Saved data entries

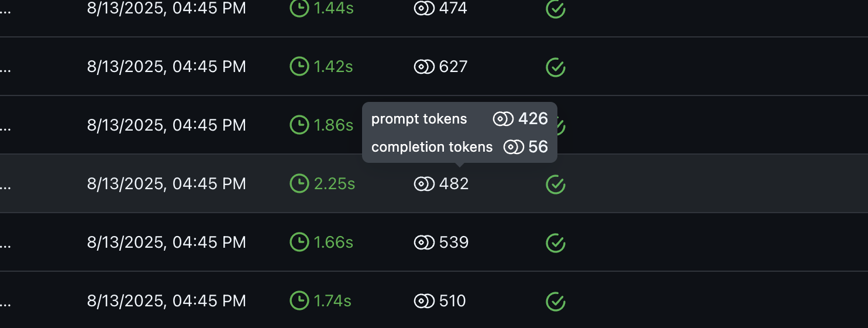Click the coins icon beside prompt tokens 426
Viewport: 868px width, 328px height.
tap(503, 119)
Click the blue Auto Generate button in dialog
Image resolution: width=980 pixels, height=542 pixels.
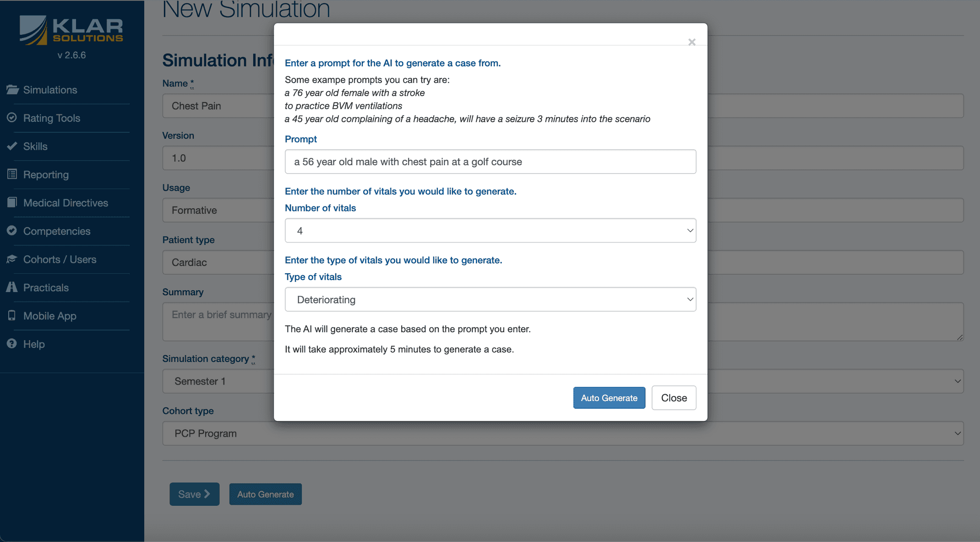coord(609,398)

About this exercise >> Return nothing except the lines from the line with "Click the blue Auto Generate button in dialog" through the last line of the records above, copied exactly and without pictures.

Solution to the exercise >>
Click the blue Auto Generate button in dialog
Image resolution: width=980 pixels, height=542 pixels.
coord(609,398)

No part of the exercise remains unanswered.